Estilo engenhoso / medida velha
1.
De tradição trovadoresca
(Cantiga ¹ )
Mote
Descalça vai para a fonte
Lianor pela verdura;
vai fermosa, e não segura.
Voltas
Leva na cabeça o pote,
o testo nas mãos de prata,
cinta de fina escarlata,
sainho de chamalote;
traz a vasquinha de cote,
mais branca que a neve pura;
vai fermosa, e não segura.
Descobre a touca a garganta,
cabelos de ouro o trançado,
fita de cor de encarnado,
tão linda que o mundo espanta;
chove nela graça tanta
que dá graça à fermosura;
vai fermosa, e não segura.
Luís de Camões
(Cantiga ¹ ) – era a designação geral atribuída, na
época, às composições em redondilha mas, na realidade, esta composição é um
vilancete; chamalote – tecido de lã; vasquinha – saia com muitas pregas na
cintura; de cote – de uso diário.
Antes
de entrarmos na análise do texto propriamente dita, é importante distinguir Vilancete de Cantiga.
Classificam-se
como vilancetes as composições
cujo mote possui entre 2 a 3 versos e as voltas ou glosas (uma ou mais por
texto) 7 versos, sétimas, devendo cada uma das voltas repetir como último
verso, o último verso do mote.
Do
mesmo modo, classificam-se como cantigas
as composições cujo mote possui 4 ou 5 versos e as voltas ou glosas (uma ou
mais por texto) 8 ou 10 versos, oitavas ou décimas, devendo cada uma das voltas
repetir como último verso, o último verso do mote.
Este
texto aproxima-se das tradicionais cantigas de amigo tanto formal como
tematicamente: por um lado, é uma redondilha, por outro, estamos em presença de
uma jovem que vai à fonte, temática recorrente naquele género medieval.
A
jovem é descrita como estando descalça, indo formosa e não segura.
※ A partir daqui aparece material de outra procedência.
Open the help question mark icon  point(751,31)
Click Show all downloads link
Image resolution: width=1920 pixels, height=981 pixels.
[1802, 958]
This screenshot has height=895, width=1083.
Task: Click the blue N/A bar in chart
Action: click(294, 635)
Aqui, a
falta de segurança, pode ser o resultado da sua beleza que a torna alvo de
sedução ou tentações do Amor, contra os quais se encontra desprotegida e livre.
Os
elementos que prendem a atenção do sujeito poético são a sua vestimenta e a sua
beleza. Relativamente à primeira, o eu
utiliza referências cromáticas (de
cor) que podem ser associadas à sua juventude, como o
“escarlata” ou o “encarnado”. Por outro lado, os cabelos de ouro e as mãos de prata sugerem a pureza e a beleza, característicos do modelo
clássico de mulher ideal.
Outros
elementos a considerar:
-
metáfora - nas mãos de prata
- comparação
e hipérbole - mais branca que a neve
pura;
-
as formas verbais Leva – traz – vai –
chove conferem movimento à descrição, dinamismo.
-
bem ao gosto petrarquista, o eu poético faz uma descrição desta rapariga, assumindo
uma posição meramente contemplativa. Na sua contemplação, destaca os atributos
físicos em detrimento da característica psicológica, e não segura, única representação neste soneto.
A
referência ao cabelos de ouro – metáfora – e às mãos brancas de neve/prata,
são igualmente aspetos de natureza e preferência petrarquistas. A predominância
de nomes e de adjetivos permitem salientar a beleza e a graciosidade da jovem
nesta descrição.
Em
forma de refrão, o verso “vai fermosa, e não segura” resume o retrato físico no
adjetivo “fermosa” embora “e não segura” acrescente a esta descrição predominantemente
física, o único traço psicológico que é atribuído a esta mulher.